This is Macro Horizons Episode 117 Rebound Referendum presented by BMO Capital Markets. I'm your host Ian Lyngen, here with Ben Jeffery to bring you our thoughts from the trading desk for the upcoming week of April 26th. And with the extended May 15th filing deadline quickly approaching, we're reminded that the only certainties in life are taxes, rising prices maybe, and the knowledge that even at their best, Macro Horizon jokes leave NPR producers with unmistakable schadenfreude. After all, sometimes the purpose of a podcast is nothing more than to serve as a warning to others.

Speaker 2:

The views expressed here are those of the participants and not those of BMO Capital Markets, it's affiliates, or subsidiaries.

Ian Lyngen:

Each week, we offer an updated view on the US rates market and a bad joke or two, but more importantly, the show is centered on responding directly to questions submitted by listeners and clients. We also end each show with our musings on the week ahead. Please feel free to reach out on Bloomberg or email me at ian.lyngen@bmo.com with questions for future episodes. We value your input and hope to keep the show as interactive as possible. So that being said, let's get started.

Ian Lyngen:

In the week just passed we saw an impressive rally in the Treasury market. Now, it wasn't a rally that broke the prevailing range. However, what we did see was an extension of the underlying bid that has kept 10-year yields closer to 150 than to the peak of 177. Now the price action has also been notable in so far as it's occurred with the backdrop of a variety of economic data points that were at least ostensibly constructive for the outlook and should have put upward pressure on yields.

Ian Lyngen:

Starting at the beginning of April, we first saw the stronger than expected non-farm payrolls print, followed by better than anticipated ISM services, as well as a stronger than expected core CPI number, capped off by a notably strong retail sales print for March. All of this would suggest that everything else being equal, rate should be drifting closer to 2% than within striking distance of 150. That implies clearly that something else is afoot and as we look at the positional landscape, what we see is that some of the short base in certain sectors has been eroded. However, there has been an extension of the real money short as evidenced by the Stone and McCarthy survey, which implies that there could yet be another leg lower in yields from here.

Ian Lyngen:

There was also some chatter that an increase in corporate issuance coming out of the financial sector led to hedging flows and an impact on swap spreads that ultimately pushed the nominal Treasury curve to lower rates. Now we're somewhat skeptical of that narrative, primarily because on net hedging flows do tend to have a neutral impact on the market. Rate lock hedging or the unwinds only become relevant when they trigger important technical levels or contribute to a shift in the prevailing trend that was already underway.

### THE DATA
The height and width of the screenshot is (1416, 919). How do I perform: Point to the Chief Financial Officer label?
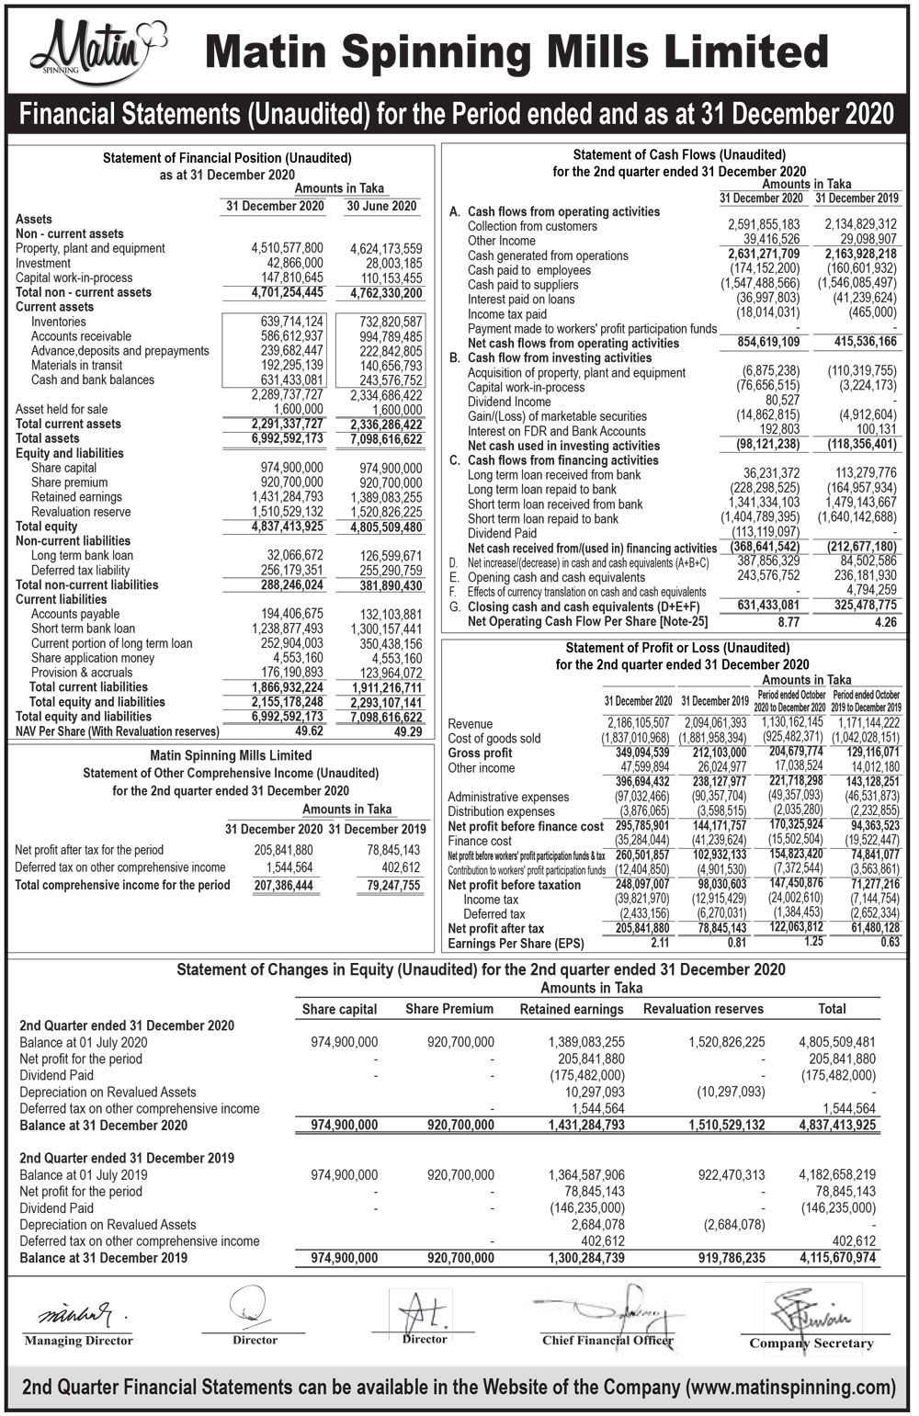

### WORK INSTRUCTION 1
In the podcast transcript, do these statements agree with it? (a) The 10-year yields have stayed closer to 150 than to the peak of 177. (b) The Treasury rally of the past week broke the prevailing range. (c) The hosts accept the view that corporate issuance hedging pushed rates lower. Answer yes or no for each and quote the deciding words.
### WORK INSTRUCTION 2
According to the podcast transcript, which survey shows an extension of the real money short?

### REPLY 1
(a) Yes: "kept 10-year yields closer to 150 than to the peak of 177"
(b) No: "it wasn't a rally that broke the prevailing range"
(c) No: "we're somewhat skeptical of that narrative"

### REPLY 2
The Stone and McCarthy survey.